Novak insinuated that supporters of a st rong U.S.-Israel relationship harmed America’s national interest. He ignored the relationship’s mutual benefits while helping propagate the canard of a neo-conservative (read: largely Jewish) cabal within the administration of President George W. Bush. In Novak-land, neo-cons allegedly manipulated the president, Vice President Richard Cheney, Secretary of State Colin Powell and National Security Advisor Condoleezza Rice, not to mention Congress and much of the news media, to foment a U.S. war with Iraq to advance Israel’s interests.

Novak feverishly reached for any anti-Israel weapon, including those he might otherwise have shunned:

In “Olive Branch From Hamas” (Washington Post, April 16, 2007) Novak heard from a Hamas member of the short-lived, dysfunctional Fatah-Hamas unity government, “a plea for help from George W. Bush” to reach an Israeli-Palestinian two-state solution, if only the neo-cons would let the president pressure Israel.

In “Carter, unlike Bush, faces reality on West Bank issue” (Chicago Sun-Times, Nov. 5, 2007), Novak admitted that “for the last 32 years, I had been a critic of [former President Jimmy] Carter — but not of his most recent and most attacked book, Palestine: Peace Not Apartheid.” No, when it came to falsely accusing Israel of an “illegal and oppressive occupation of the West Bank,” Novak readily embraced the ex-president’s error-riddled tract and the mendacious Jonathan Demme film, Man From Plains, that promoted it.

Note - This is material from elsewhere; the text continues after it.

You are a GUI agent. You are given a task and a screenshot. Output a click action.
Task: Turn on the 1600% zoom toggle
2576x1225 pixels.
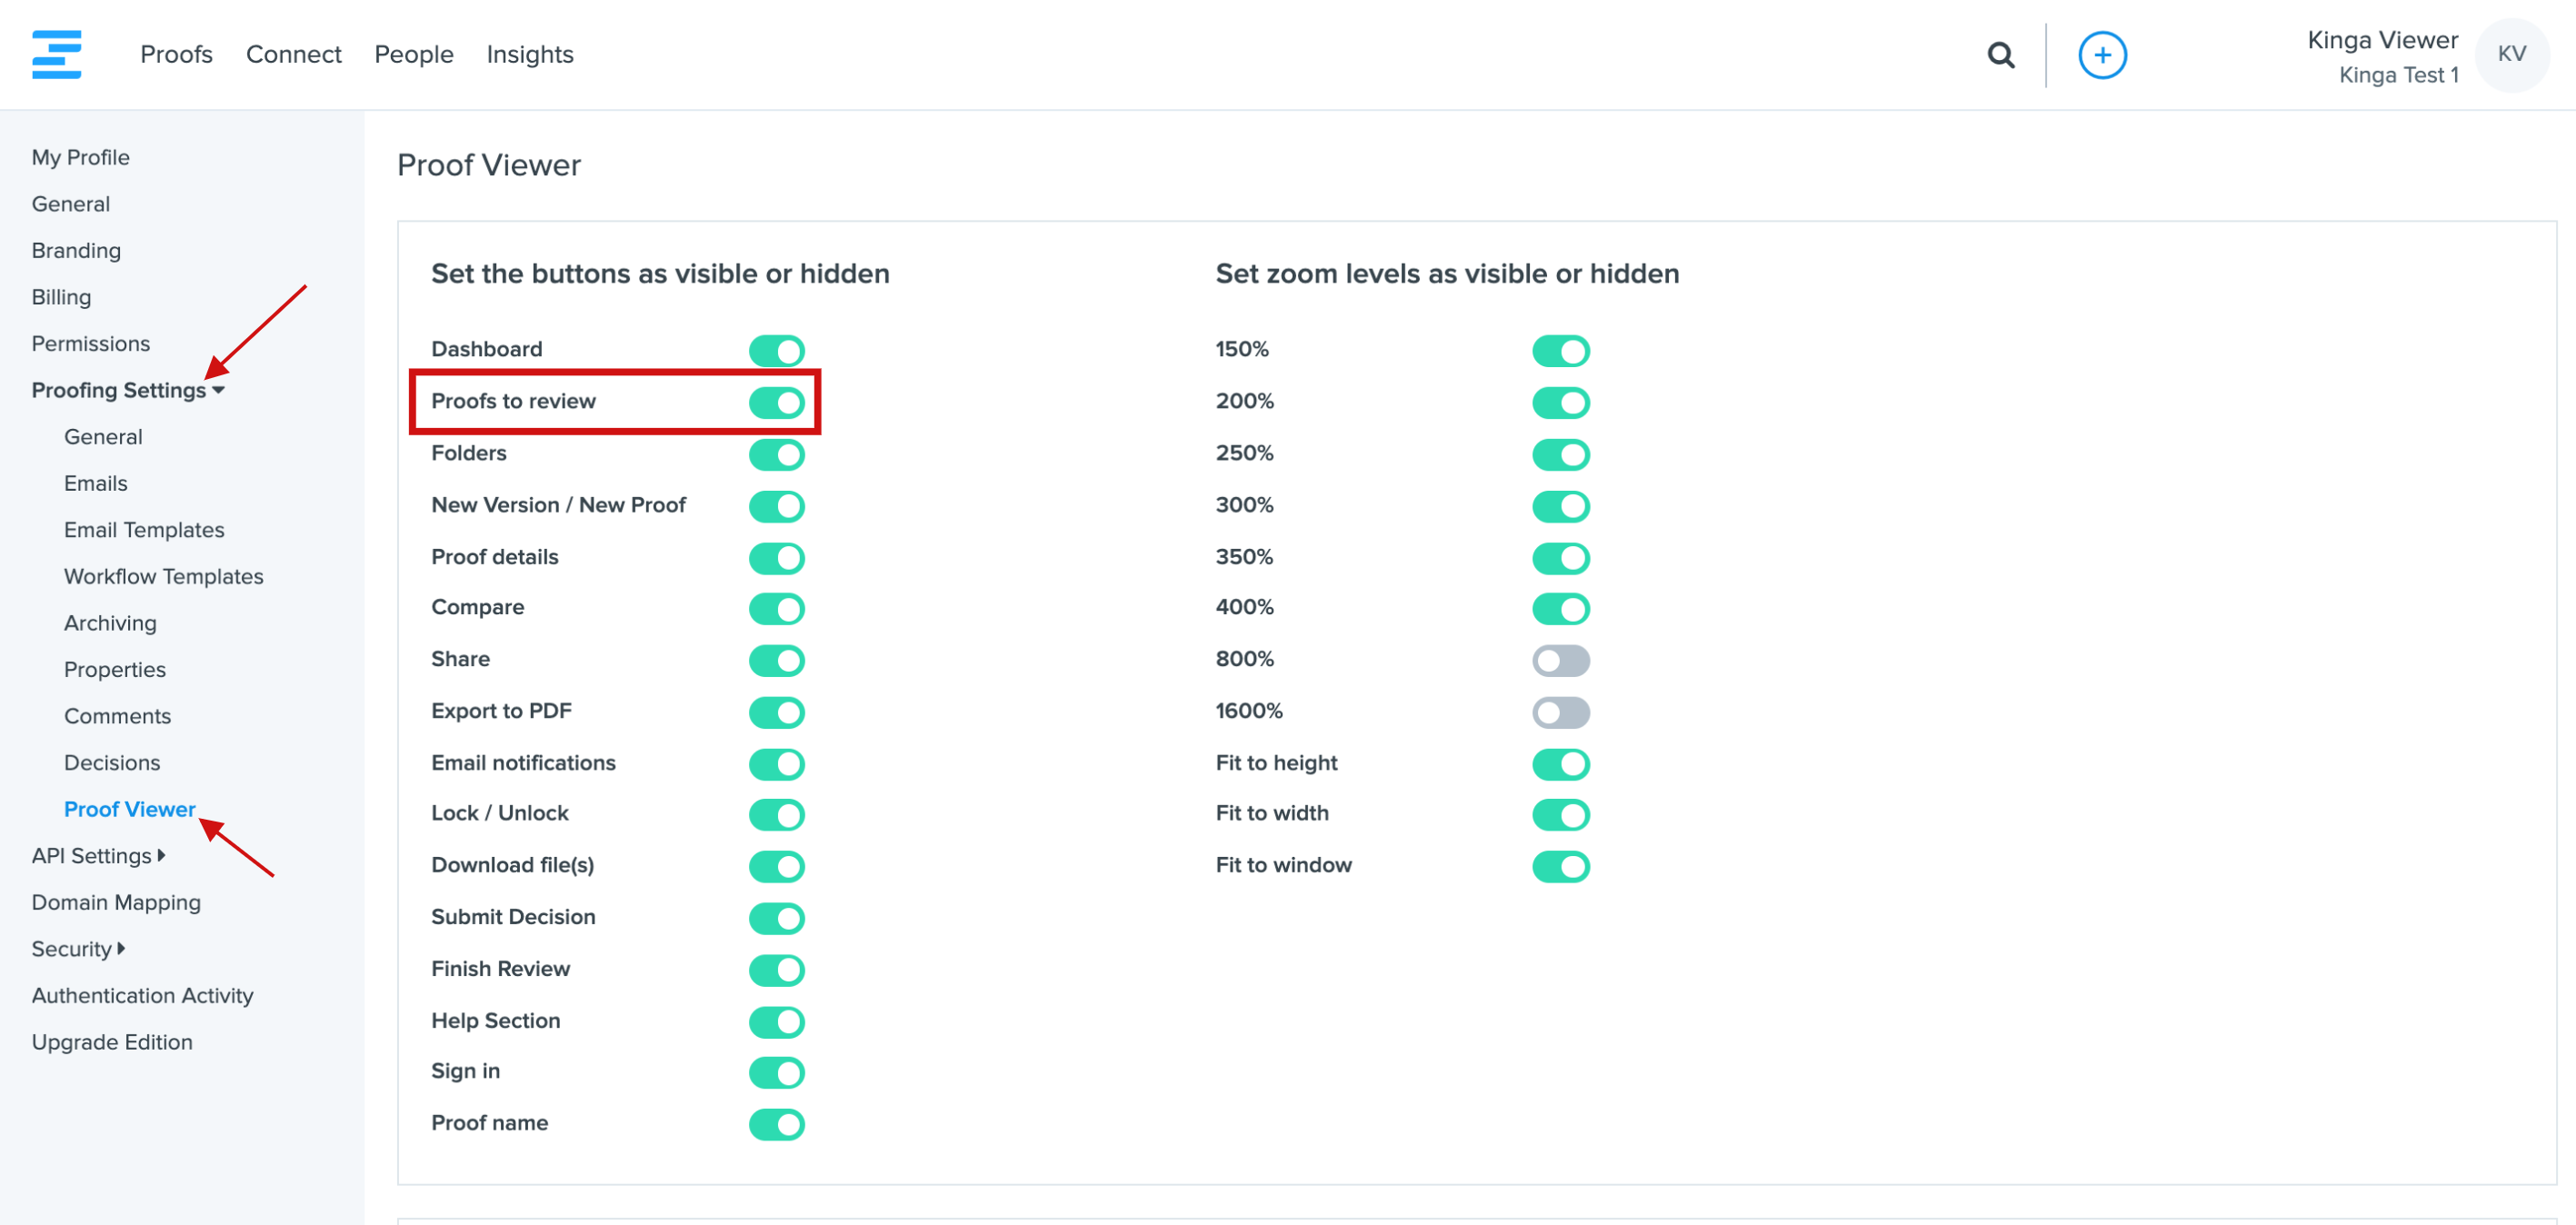pos(1560,712)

Novak, born into a second-generation American Jewish family, wrote that he drifted from Judaism early in life. By the time he converted to Catholicism in the 1990s, he already had been vilifying the Jewish state and its backers for decades. For whatever reason, Robert Novak’s writings about Israel represented not hard-nosed, let the facts fall where they might journalism but an obsessive-compulsive screed.